Un terme central d'une importance déterminante en droit administratif allemand, comparable à l'importance de la portée du terme de service public en droit administratif français

Le Verwaltungsakt de droit allemand, un terme bien précis, qui se traduit par acte administratif unilatéral individuel faisant grief ou exécutoire en français.

Le Verwaltungsakt, (traduit lttéralement et de façon erronée par le terme "acte administratif", a une signification très réduite comparée à celle de l'acte administratif à la française.

Il se traduit juridiquement de façon correcte en tant qu' "acte administratif unilatéral individuel exécutoire faisant grief".

Pour l'acte administratif au sens du droit administratif français, la traduction correcte en droit administratif allemand est: Verwaltungshandlung

L'acte administratif unilatéral individuel exécutoire est réglementé dans l'article 35 du code allemand de procédure administrative extra-judiciaire (Verwaltungsverfahrensgesetz).

 Acte administratif des französischen Rechts heißt nämlich in Wirklichkeit nichts anderes als Verwaltungshandlung, kann also etwa auch ein Verwaltungsvertrag sein oder eine Satzung, eine Dienstanweisung oder eine Verordnung. Durch den notwendigen Zusatz "unilateral" werden Verträge ausgeschlossen, durch den weiteren Zusatz "individuel" Verordnungen, allgemeine Verwaltungsanweisungen und Richtlinien.

Der Zusatz "exécutoire" oder "faisant grief" betont die unmittelbare Rechtswirkung gegenüber dem Betroffenen.

Sinn des Verwaltungsaktes ist es, in einer konkreten Situation unmittelbare Rechtswirkung zu erzeugen.

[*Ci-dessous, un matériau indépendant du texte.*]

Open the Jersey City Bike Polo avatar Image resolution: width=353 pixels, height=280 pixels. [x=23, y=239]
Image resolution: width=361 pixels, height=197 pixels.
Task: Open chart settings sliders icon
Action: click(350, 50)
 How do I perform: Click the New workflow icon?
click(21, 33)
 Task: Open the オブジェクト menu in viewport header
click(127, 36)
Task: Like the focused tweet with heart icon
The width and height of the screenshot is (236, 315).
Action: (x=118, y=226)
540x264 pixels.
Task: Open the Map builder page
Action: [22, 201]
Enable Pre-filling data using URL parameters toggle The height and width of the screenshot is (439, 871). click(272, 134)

Wer dies verhindern möchte, muss (in der Regel binnen eines Monats) Widerspruch einlegen und beantragen, die sofortige Vollziehbarkeit aufzuheben, in Deutschland wie in Frankreich.

Das französische Verwaltungsrecht kennt kein Verwaltungsverfahrensgesetz, das in Deutschland auch erst seit den siebziger in Kraft ist.

So gehört es auch nach wie vor zur Ausbildung und Allgemeinbildung französischer Juristen im 2. Studienjahr, eine Vielzahl an Grundsatzentscheidungen des französischen Staatsrates auswendig zu lernen, um das Rüstzeug für eine Entscheidungsfindung zu erlernen (Die Urteilsbezeichnungen Blanco, Feutry, Thérond, Terrier, und und und... vergisst man schließlich ein Leben lang nicht mehr ganz).